The Wild Possibility of Printing Food – (Fast Company – September 2, 2011)
The Cornell Creative Machines Lab wants to bring 3-D food printing technology to restaurants and home chefs. The newest 3-D food printer, now being honed at CCML, can produce: tiny space shuttle-shaped scallop nuggets (image in article); and cakes or cookies that, when you slice into them, reveal a special message buried within, such as a wedding date, initials (image in article) or a corporate logo. They can also make a solid hamburger patty, with liquid layers of ketchup and mustard, or a hamburger substitute that’s made from vegan or raw foods.
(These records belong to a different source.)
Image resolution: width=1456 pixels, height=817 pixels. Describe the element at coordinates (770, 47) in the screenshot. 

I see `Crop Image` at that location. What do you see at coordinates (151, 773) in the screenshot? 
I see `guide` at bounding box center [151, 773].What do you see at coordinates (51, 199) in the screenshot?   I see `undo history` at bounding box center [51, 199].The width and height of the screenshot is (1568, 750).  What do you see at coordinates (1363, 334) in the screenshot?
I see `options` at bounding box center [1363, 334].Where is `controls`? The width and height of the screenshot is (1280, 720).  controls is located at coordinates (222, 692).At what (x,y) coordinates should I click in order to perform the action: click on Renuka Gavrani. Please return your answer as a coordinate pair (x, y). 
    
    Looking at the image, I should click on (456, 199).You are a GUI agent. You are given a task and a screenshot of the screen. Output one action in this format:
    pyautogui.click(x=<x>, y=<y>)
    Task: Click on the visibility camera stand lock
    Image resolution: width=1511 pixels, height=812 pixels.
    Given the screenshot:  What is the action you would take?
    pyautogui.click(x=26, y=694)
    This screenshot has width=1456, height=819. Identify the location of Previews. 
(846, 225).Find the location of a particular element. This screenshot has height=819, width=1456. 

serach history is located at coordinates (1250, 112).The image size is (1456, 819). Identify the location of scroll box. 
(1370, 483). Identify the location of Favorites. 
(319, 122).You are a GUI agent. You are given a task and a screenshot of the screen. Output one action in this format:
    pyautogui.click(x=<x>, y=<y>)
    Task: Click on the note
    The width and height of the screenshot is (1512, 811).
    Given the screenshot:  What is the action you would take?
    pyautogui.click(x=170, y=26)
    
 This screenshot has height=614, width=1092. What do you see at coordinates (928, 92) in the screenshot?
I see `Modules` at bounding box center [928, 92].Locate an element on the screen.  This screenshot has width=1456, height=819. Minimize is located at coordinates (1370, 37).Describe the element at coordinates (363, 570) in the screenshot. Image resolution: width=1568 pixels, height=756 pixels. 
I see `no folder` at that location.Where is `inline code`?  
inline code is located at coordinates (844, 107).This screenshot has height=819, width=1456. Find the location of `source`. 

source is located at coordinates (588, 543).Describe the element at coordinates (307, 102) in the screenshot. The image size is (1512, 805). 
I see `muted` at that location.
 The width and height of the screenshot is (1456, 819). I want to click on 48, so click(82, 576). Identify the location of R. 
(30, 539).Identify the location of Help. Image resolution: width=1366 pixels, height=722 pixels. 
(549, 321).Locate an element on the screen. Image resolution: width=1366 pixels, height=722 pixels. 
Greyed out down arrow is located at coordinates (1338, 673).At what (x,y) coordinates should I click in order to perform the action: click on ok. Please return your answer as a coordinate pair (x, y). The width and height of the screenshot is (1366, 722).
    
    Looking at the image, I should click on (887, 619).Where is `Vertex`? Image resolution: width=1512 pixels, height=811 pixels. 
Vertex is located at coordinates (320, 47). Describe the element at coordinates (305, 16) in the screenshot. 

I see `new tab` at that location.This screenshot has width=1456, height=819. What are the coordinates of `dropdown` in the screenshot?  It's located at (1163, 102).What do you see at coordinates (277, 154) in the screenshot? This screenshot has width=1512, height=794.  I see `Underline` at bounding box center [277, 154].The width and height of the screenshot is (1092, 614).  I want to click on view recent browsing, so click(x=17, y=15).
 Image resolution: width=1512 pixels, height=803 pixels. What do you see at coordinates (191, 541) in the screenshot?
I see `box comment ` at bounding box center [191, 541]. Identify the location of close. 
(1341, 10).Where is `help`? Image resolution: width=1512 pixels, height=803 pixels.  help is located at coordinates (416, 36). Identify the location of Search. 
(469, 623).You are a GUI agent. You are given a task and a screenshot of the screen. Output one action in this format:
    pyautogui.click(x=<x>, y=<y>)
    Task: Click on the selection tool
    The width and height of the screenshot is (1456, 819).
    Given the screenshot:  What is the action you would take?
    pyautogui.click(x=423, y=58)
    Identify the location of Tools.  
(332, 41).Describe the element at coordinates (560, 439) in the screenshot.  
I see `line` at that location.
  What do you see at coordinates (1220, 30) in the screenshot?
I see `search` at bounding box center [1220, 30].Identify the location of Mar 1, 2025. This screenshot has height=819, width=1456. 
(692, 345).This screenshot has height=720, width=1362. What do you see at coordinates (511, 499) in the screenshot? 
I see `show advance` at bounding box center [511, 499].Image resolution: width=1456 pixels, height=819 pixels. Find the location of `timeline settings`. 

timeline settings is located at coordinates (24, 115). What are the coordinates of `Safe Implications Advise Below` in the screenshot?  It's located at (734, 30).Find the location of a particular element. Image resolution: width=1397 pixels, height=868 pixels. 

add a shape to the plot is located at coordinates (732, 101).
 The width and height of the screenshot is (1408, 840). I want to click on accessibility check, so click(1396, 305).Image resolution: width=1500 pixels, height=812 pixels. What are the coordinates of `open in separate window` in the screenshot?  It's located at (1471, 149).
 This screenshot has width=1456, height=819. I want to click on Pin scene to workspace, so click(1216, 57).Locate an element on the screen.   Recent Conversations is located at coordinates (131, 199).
SECURITY AND THE FUTURE OF WARFARE
$17.6 Million Foray into Espionage for Former Blackwater Contractor – (CNN – August 16, 2011)
Under a $17.6 million deal, the contractor formerly known as Blackwater (and later re-branded USTC Holdings under its new owner consortium) has been awarded a task order by the Department of Defense to provide “All-Source Intelligence Analyst support and material procurement for U.S. and Coalition Forces in Afghanistan.” What does that mean? Basically, the company will provide contractors to the U.S. government who will collect and analyze information in Afghanistan in both “public and restricted domains.” In other words, USTC is branching out into the spy business. In reality, $17.6 million isn’t a huge contract, but it’s a boost for a company working hard to come out of the shadow of its previous owner, Erik Prince. Under the name Blackwater, the company built and developed by the former Navy SEAL drew negative headlines in large part because of the behavior of some of its employees. A deadly shooting at an Iraqi traffic circle in 2007 prompted a crisis for the U.S. State Department, which couldn’t operate effectively in the country without Blackwater’s support.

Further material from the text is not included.